Generatie 1
Christoffel Plantijn leidt de Officina Plantiniana bijna 35 jaar. In die tijd geeft hij ongeveer tweeduizend boeken uit: Griekse en Latijnse auteurs, Hebreeuwse bijbels, wetenschappelijke verhandelingen, woordenboeken, ... Hij verkoopt ook kant, linnen, kaarten, prenten en globes. Plantijn is een selfmade man.
Plantijn is getrouwd met Jeanne Rivière. Samen krijgen ze zes dochters en een zoon. Marguerite, Martine, Catharine, Madeleine en Henriette bereiken de volwassen leeftijd.
Bij de familie Plantijn-Rivière staat alles in het teken van het bedrijf. De dochters krijgen een degelijke opleiding. Ze helpen bij het verbeteren van de drukproeven of in de linnen- en kanthandel die Plantijn ook heeft. Ook bij de huwelijken van zijn dochters houdt Plantijn het bedrijfsbelang in het oog.

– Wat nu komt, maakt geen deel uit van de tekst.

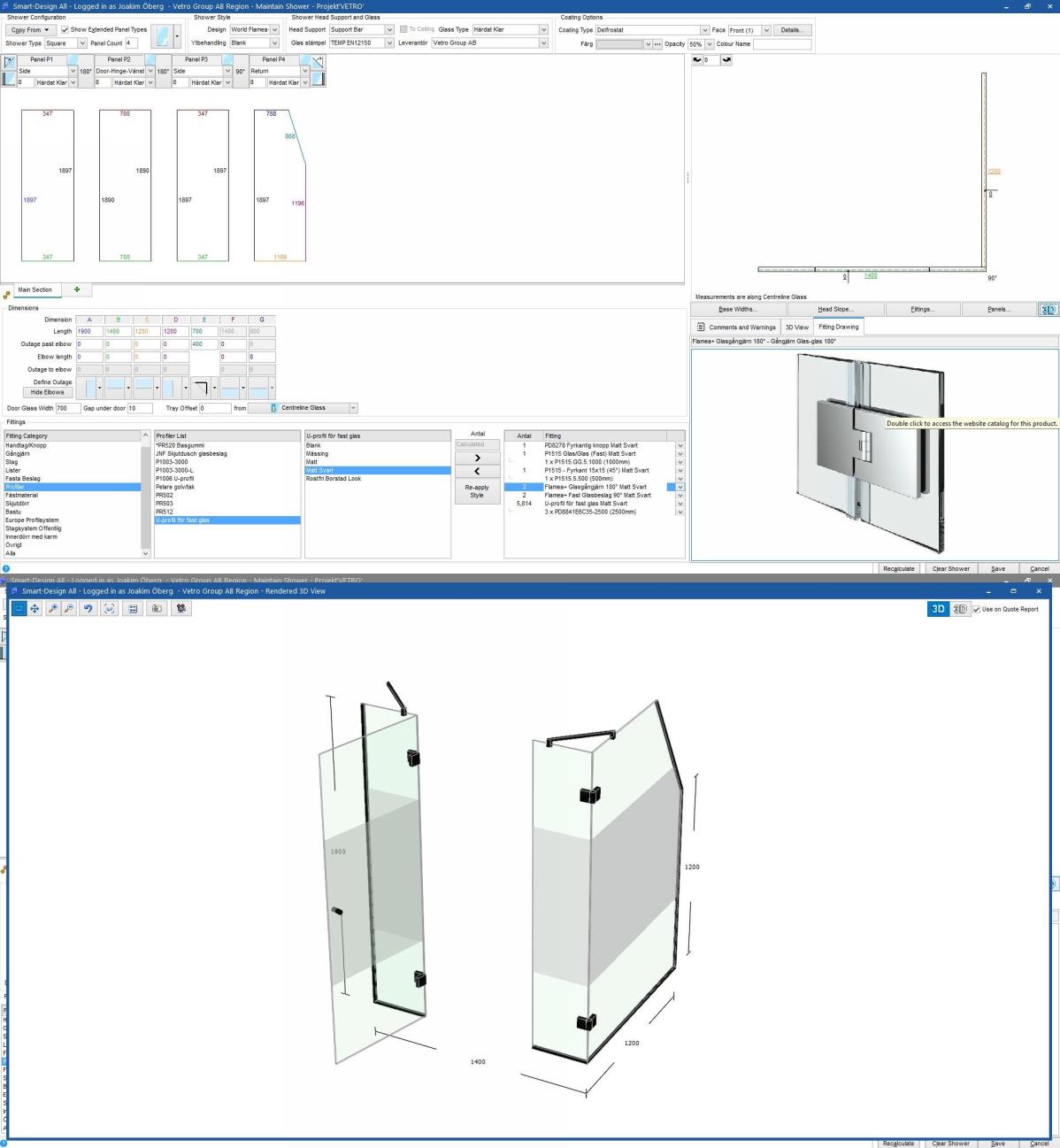Toggle the To Ceiling checkbox
The height and width of the screenshot is (1148, 1060).
(403, 29)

Van de vijf schoonzoons werken er drie in Plantijns bedrijf en is er één kant- en linnenhandelaar.
Generatie 2
Jan I Moretus komt op zijn veertiende in het bedrijf. Hij is de rechterhand, schoonzoon en uiteindelijk ook de opvolger van Christoffel Plantijn. Hij is een bekwame bedrijfsleider en dé drukker van de Katholieke Reformatie. Jan I en zijn vrouw Martine zijn de stamvader en -moeder van acht generaties drukkers-uitgevers.
Generatie 3
Balthasar I is een intellectueel én dichter. Pieter Paul Rubens is zijn schoolvriend. Samen creëren ze het barokboek. Het grote geld komt van religieuze werken voor het Spaanse rijk. Met dit kapitaal verbouwt Balthasar I het huis aan de Vrijdagmarkt tot een schitterende patriciërswoning.
Generatie 4
Onder Balthasar II behoort de familie Moretus tot de rijkste van Antwerpen. Religieuze boeken voor de Spaanse markt zijn dé bestaansreden van het bedrijf. Balthasar II is getrouwd met Anna Goos die na zijn overlijden het bedrijf een tijdlang leidt.
Generatie 5
Met Balthasar III en zijn vrouw Anna Maria de Neuf schrijdt het modaine leven het Plantijnse huis binnen. De familie Moretus wordt tot de adel verheven. De boekenproductie is routinematig maar de kwaliteit blijft hoog. Ook Anna Maria de Neuf leidt enkele jaren het bedrijf.
Generatie 6
Balthasar IV is de laatste van de familie die opgeleid is al drukker. De Officina is nog steeds de grootste drukkerij-uitgeverij van de Zuidelijke Nederlanden, maar het familiefortuin wordt hoofdzakelijk vergaard door succesvolle geldspeculaties en een doordachte huwelijkspolitiek.
Jean-Jacques Moretus is de eerste in de familie die een politiek ambt bekleed. Hij wordt schepen. Daarnaast is hij ook financier, investeerder en handelaar in luxegoederen. Jean-Jacques trouwt met de gefortuneerde Theresia Mechtildis Schilders.
Generatie 7
François-Jean Moretus is eveneens actief in de financiële wereld. Het monopolie voor de Spaanse markt gaat verloren; een catastrofe voor de uitgeverij. François-Jean trouwt met de adelijke en rijke Maria Theresia Borrekens. Na de dood van haar man leidt Maria Theresia dertig jaar lang het bedrijf.
Generatie 8
De 'onzichtbare generatie'. Letterlijk, want het museum heeft geen portretten van de vijf zonen van François-Jean Moretus en Maria Theresia Borrekens. De Franse revolutie, oorlogen in Europa en een kleinere afzetmarkt zorgen ervoor dat er weinig activiteit is in de uitgeverij.
Generatie 9
Vanaf 1820 onderneemt Albert Moretus enkele pogingen om het bedrijf nieuw leven in te blazen. Investeren in moderne drukpersen hoort daar niet bij. De drukkerij is niet aangepast aan het industriële tijdperk. Rond 1870 houdt broer Edward Moretus het voor bekeken. Hij verkoopt het gebouw en de inboedel aan de stad Antwerpen, de Officina Plantiniana sluit de deuren.